# Supplied text start
Royal Cline challenges a decision rejecting his state-law, age-discrimination claims as a matter of law. One of Cline's claims is barred by the statute of limitations, and another claim fails because the company offered a nondiscriminatory, non-pretextual reason for its decision. But a third claim, based on retaliation, deserves further consideration because a reasonable jury could infer that the company had knowledge of this lawsuit and took an adverse employment action because of it.
Born in 1943, Cline worked for 31 years as a government contractor at United States Department of Energy facilities in the “nondestructive testing” of military weapons. From 1969 to 1994, Cline worked at the Department's Y-12 National Security Complex as a technician, supervisor and trainer. From 1994 to 2000, he worked as a supervisor at the Department's Oak Ridge National Laboratory. In 2000, Cline was laid off in a reduction in force.
Between 2000 and 2004, Cline applied unsuccessfully for numerous positions with the company that manages Y-12, an entity named BWXT, which we will call “the company.”
# Supplied text end
# Given records start
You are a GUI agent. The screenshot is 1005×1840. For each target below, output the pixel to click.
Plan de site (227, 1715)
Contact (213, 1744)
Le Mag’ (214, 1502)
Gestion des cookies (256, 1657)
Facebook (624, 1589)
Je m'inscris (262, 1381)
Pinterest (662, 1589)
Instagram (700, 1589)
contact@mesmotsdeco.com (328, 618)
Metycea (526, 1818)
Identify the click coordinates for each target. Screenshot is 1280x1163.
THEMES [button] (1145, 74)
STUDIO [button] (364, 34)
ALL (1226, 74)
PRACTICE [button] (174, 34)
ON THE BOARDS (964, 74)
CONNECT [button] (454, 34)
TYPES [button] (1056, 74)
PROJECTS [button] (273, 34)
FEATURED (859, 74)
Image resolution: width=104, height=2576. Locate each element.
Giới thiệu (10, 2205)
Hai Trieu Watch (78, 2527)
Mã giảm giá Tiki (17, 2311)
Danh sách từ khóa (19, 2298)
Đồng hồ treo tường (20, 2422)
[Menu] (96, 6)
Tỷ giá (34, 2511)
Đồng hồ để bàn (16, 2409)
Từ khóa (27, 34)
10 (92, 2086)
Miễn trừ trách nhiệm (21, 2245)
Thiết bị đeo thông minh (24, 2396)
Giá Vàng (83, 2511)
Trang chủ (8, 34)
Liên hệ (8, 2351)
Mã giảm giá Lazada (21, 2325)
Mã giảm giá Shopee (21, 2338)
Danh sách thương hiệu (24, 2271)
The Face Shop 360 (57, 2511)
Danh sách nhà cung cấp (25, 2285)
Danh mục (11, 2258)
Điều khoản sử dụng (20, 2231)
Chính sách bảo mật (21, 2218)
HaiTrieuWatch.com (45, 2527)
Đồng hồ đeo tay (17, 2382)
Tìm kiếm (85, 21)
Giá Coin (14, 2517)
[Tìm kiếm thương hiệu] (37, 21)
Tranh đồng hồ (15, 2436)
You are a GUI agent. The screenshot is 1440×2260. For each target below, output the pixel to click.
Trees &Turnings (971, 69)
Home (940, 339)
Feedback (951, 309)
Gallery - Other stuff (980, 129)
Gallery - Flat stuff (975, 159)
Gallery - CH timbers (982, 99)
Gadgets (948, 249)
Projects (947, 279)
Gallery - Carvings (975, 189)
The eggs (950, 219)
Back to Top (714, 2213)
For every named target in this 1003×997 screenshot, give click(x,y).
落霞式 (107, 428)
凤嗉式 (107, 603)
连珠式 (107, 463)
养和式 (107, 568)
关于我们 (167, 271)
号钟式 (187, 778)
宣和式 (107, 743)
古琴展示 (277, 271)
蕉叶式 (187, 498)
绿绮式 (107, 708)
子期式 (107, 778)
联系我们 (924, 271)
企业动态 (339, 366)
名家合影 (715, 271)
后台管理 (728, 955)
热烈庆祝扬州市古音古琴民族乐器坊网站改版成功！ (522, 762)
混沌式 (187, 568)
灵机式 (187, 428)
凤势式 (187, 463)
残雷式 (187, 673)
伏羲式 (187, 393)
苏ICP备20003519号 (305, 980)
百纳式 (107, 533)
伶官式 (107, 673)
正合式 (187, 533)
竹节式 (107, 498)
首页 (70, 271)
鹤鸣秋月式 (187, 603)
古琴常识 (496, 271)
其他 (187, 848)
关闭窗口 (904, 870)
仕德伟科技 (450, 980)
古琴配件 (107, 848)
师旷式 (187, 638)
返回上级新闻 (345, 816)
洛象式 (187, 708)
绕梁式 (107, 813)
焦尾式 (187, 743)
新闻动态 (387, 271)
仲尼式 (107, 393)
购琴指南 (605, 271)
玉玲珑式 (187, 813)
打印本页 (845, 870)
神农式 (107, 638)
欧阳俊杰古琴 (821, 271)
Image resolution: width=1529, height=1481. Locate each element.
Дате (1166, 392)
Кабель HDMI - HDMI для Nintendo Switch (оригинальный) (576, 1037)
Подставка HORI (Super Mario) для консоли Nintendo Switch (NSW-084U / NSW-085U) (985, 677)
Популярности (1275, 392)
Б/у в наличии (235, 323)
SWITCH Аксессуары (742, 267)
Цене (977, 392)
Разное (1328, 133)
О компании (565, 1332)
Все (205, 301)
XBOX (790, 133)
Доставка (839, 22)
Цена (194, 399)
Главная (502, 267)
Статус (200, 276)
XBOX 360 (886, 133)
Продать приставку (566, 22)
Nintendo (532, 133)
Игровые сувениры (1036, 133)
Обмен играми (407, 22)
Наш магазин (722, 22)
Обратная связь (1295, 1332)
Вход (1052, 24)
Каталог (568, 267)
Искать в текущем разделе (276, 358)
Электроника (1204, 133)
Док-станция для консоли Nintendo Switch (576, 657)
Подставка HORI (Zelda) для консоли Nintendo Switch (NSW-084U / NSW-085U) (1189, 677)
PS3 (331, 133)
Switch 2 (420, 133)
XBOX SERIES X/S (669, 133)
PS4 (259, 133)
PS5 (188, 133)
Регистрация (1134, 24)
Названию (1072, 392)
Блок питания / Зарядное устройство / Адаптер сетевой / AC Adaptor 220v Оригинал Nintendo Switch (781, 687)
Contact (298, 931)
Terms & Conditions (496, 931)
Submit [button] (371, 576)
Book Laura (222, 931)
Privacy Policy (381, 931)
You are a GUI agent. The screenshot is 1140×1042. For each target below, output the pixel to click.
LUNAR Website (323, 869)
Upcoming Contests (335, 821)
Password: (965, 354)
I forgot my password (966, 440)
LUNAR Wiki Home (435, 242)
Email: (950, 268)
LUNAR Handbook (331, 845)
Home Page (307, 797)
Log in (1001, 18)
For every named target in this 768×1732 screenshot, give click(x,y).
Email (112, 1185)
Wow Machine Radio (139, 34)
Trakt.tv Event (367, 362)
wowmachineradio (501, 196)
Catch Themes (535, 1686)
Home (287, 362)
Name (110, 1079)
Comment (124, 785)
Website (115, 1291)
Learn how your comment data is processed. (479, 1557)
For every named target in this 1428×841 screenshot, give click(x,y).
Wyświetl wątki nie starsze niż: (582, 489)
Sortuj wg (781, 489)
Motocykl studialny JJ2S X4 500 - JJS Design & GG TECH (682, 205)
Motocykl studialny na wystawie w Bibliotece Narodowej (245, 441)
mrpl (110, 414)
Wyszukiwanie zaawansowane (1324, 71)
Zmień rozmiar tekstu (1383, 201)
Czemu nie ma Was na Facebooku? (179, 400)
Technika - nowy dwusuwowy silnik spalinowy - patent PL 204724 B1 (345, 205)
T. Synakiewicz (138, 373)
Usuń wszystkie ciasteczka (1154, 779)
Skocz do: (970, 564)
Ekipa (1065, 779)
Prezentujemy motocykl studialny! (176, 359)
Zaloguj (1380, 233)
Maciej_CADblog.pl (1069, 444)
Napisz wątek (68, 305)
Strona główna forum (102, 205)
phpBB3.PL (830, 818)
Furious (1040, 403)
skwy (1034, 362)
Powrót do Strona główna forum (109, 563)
# Given records end
● **Work to complete**
a) Give every distinct four-digit year that appears in the passage about Royal Cline.
b) Pull out each line of the rows that contains the string "консоли". Matching is case-sensitive.
These rows are unrelated to the passage about Royal Cline.

● **Answer list**
a) 1943, 1969, 1994, 2000, 2004

b)
Подставка HORI (Super Mario) для консоли Nintendo Switch (NSW-084U / NSW-085U) (985, 677)
Док-станция для консоли Nintendo Switch (576, 657)
Подставка HORI (Zelda) для консоли Nintendo Switch (NSW-084U / NSW-085U) (1189, 677)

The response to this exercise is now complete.